الحديث 30

الحديث 30

روى عن: Abu Tha‘labah (RA) · Daraqutni (ḥasan)

النص العربي

إِنَّ اللَّهَ تَعَالَى فَرَضَ فَرَائِضَ فَلاَ تُضَيِّعُوهَا، وَحَدَّ حُدُودًا فَلاَ تَعْتَدُوهَا، وَحَرَّمَ أَشْيَاءَ فَلاَ تَنْتَهِكُوهَا، وَسَكَتَ عَنْ أَشْيَاءَ رَحْمَةً لَكُمْ غَيْرَ نِسْيَانٍ فَلاَ تَبْحَثُوا عَنْهَا.

الترجمة الإنجليزية

Allah has prescribed obligations — so do not neglect them. He set limits — so do not exceed them. He forbade things — so do not violate them. And He was silent on things, out of mercy, not forgetfulness — so do not search them out.

— Abu Tha‘labah (RA) (Daraqutni (ḥasan))

الشرح

Four categories of rulings: obligations, limits, prohibitions, and silence (which is mercy).

شرح موسّع

Four divine categories: obligations, limits, prohibitions, silence. The fourth — silence as mercy — is the most overlooked and the most relevant in our age of constant question-asking.
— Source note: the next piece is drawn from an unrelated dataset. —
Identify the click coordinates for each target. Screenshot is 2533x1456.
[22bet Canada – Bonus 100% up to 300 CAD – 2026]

Allah deliberately did not legislate everything; the gap is a divine gift, not an oversight.

Ibn Rajab links this to the verse: ‘O you who believe, do not ask about things which, if revealed to you, would distress you’ (5:101). The Banū Isrā’īl asked excessively about the cow and were burdened with progressively harder rulings. The Prophet ﷺ warned: ‘The greatest sinner among the Muslims is the one who asked about something not forbidden — and it became forbidden because he asked.’

من كلام أهل العلم

"Allah’s silence is one of the four sources — alongside His commands, His limits, and His prohibitions. To violate His silence by inventing a ruling is to overstep."
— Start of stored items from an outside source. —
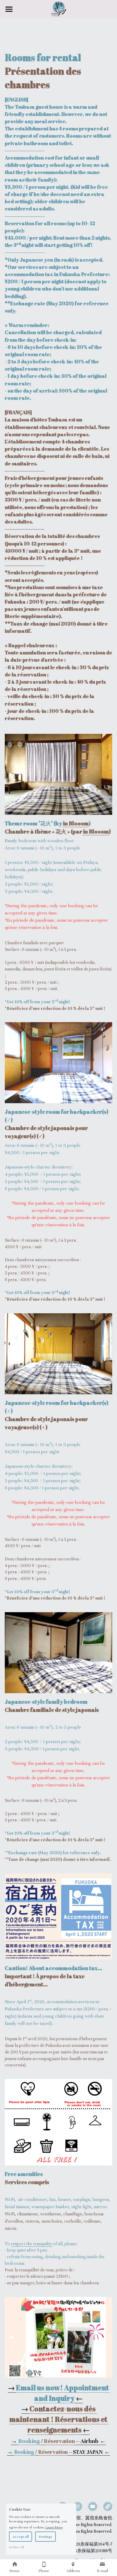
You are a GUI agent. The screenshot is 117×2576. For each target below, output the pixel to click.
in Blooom (76, 823)
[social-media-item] (107, 2506)
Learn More (54, 2527)
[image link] (58, 2337)
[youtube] (92, 2506)
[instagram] (77, 2506)
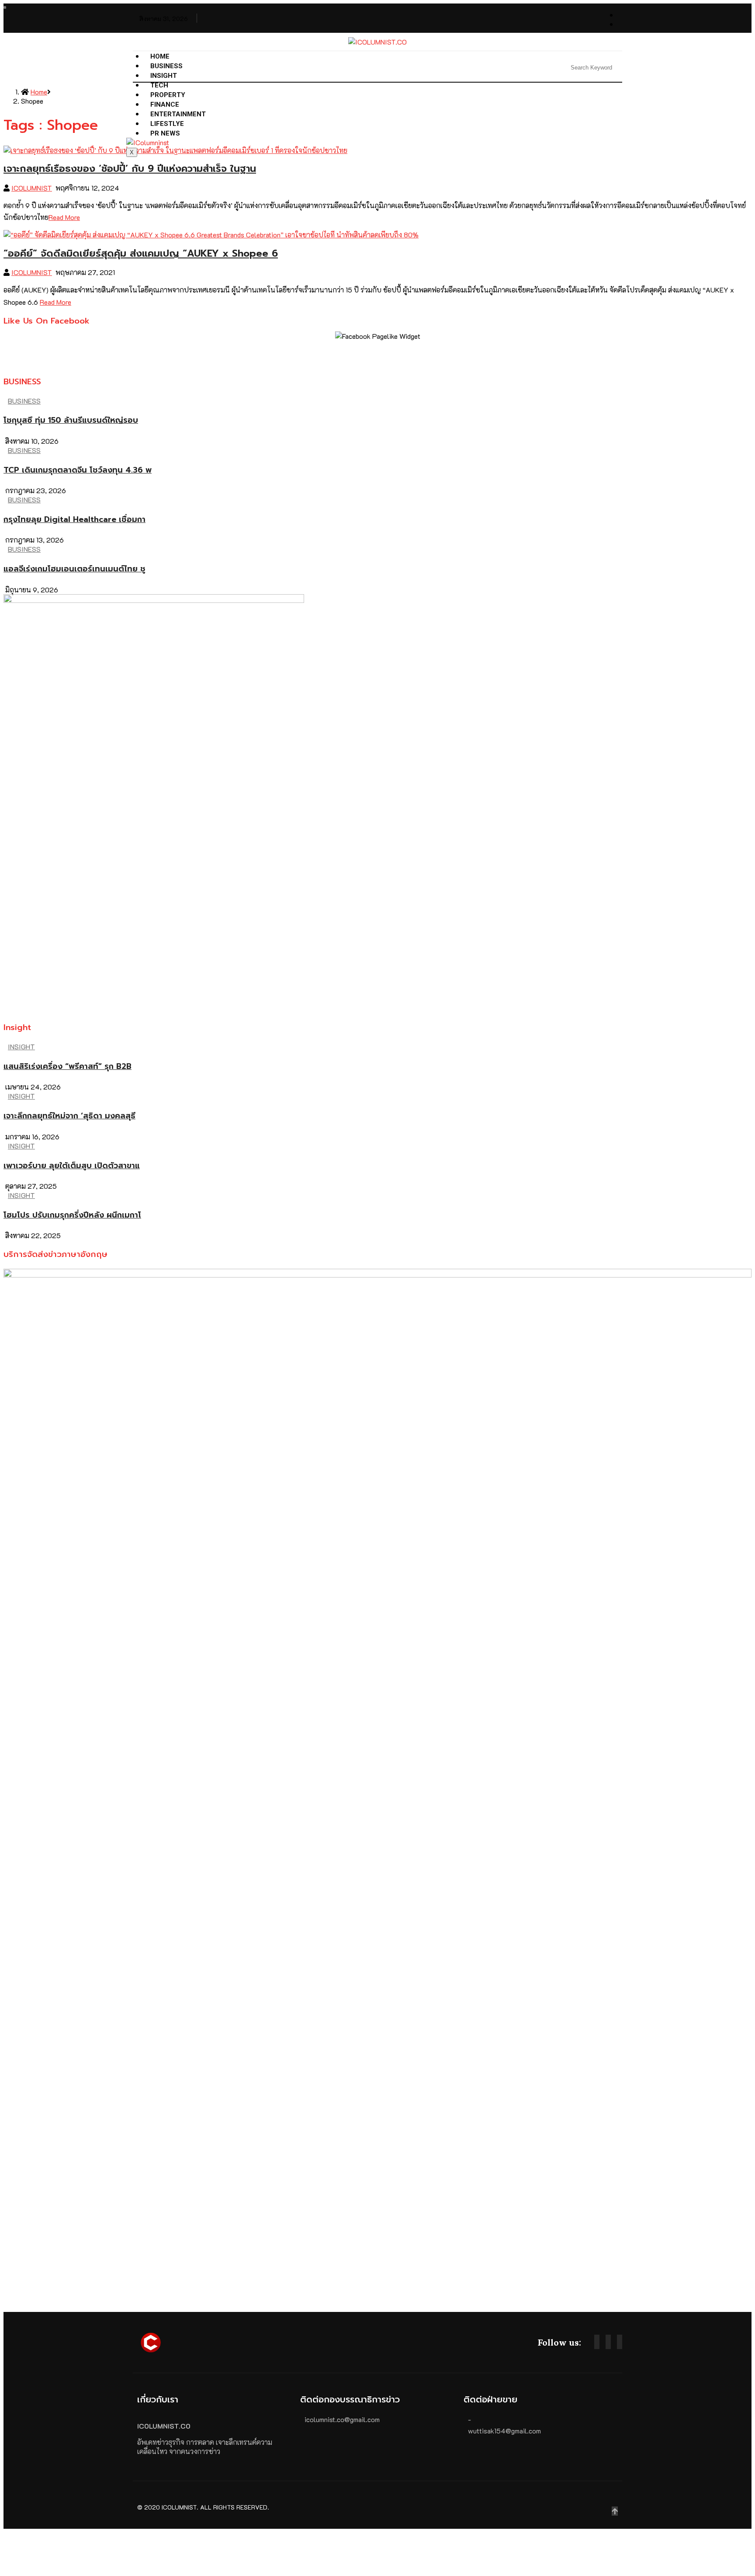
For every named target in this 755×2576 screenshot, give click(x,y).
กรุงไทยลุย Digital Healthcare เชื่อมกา (74, 519)
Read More (64, 217)
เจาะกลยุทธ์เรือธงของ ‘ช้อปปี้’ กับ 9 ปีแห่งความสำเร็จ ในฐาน (129, 168)
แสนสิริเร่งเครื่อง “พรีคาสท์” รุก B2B (67, 1066)
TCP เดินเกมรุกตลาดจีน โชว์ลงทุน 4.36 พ (77, 470)
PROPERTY (167, 95)
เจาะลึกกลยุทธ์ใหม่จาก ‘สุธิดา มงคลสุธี (69, 1116)
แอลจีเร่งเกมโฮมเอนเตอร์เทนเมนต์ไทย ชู (74, 569)
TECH (159, 85)
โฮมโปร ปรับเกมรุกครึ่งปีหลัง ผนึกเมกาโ (72, 1215)
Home (160, 56)
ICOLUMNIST (31, 187)
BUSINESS (166, 66)
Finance (164, 104)
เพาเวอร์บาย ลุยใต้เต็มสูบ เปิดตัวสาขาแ (71, 1165)
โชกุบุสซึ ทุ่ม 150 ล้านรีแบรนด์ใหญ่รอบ (70, 420)
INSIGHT (163, 76)
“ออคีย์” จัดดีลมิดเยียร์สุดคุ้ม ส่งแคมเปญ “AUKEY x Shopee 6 (140, 253)
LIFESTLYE (167, 124)
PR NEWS (165, 133)
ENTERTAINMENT (178, 114)
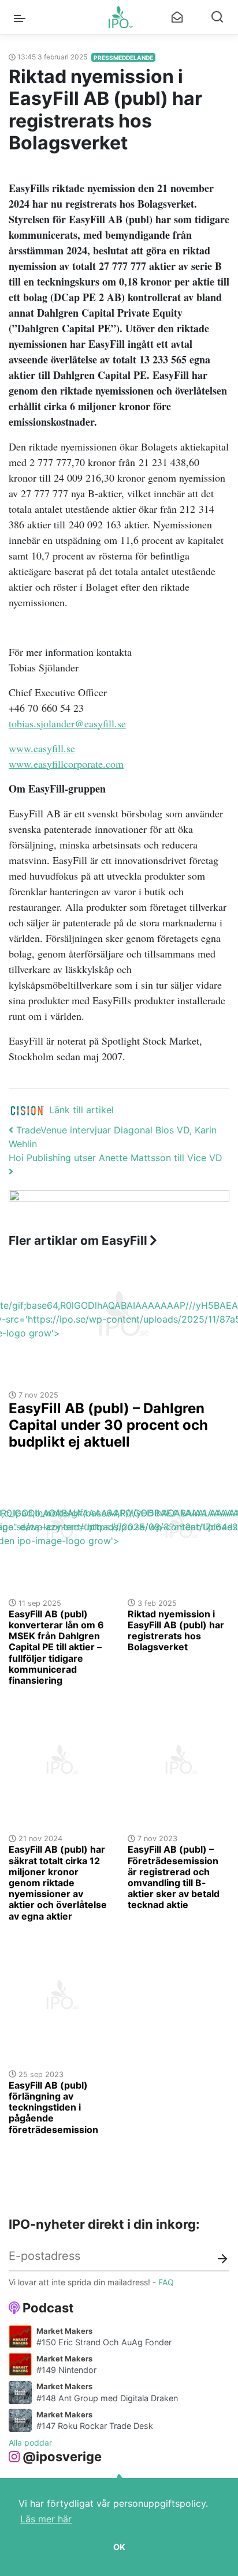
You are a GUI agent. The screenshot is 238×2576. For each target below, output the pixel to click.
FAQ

Ibn Rajab · Jāmi‘ al-‘Ulūm wa al-Ḥikam

"If a matter is not addressed in revelation, the original ruling is permissibility — and asking ‘is this allowed?’ in such cases is unnecessary."

Ibn ‘Uthaymīn

الفقه والأحكام

  • Things Allah has commanded: do them — neglect is sin.
  • Limits Allah has set (e.g., inheritance shares, ‘iddah periods): do not exceed.
  • Prohibitions: complete avoidance — partial compliance does not exist.
  • Silence: the original ruling in worldly affairs is permissibility (al-aṣl fil-ashyā’ al-ibāḥah); in worship it is restriction (al-aṣl fil-‘ibādāt at-tawqīf).

الصلة بآيات القرآن

5:101‘Do not ask about things which, if revealed to you, would distress you.’
2:67-71Banū Isrā’īl and the cow — excessive questioning brought excessive obligation.

مفردات عربية مفتاحية

فَرَائِضَfarā’iḍ

obligations

حُدُودًاḥudūd

limits

سَكَتَsakata

remained silent

نِسْيَانًاnisyānan

out of forgetfulness

تأمل اليوم

Are you adding burdens Allah did not place — searching out rulings about matters He left silent?

أبرز الفوائد

  • 1Allah's silence is intentional and merciful.
  • 2Asking unnecessary questions historically led to harder obligations on past nations.

أخطاء شائعة وتنبيهات

  • Do not search out fatwa on hypotheticals or matters that don’t affect you — the Salaf hated this.
  • ‘The original ruling is permissibility’ applies to worldly matters — NOT to acts of worship, where the original is prohibition until proven.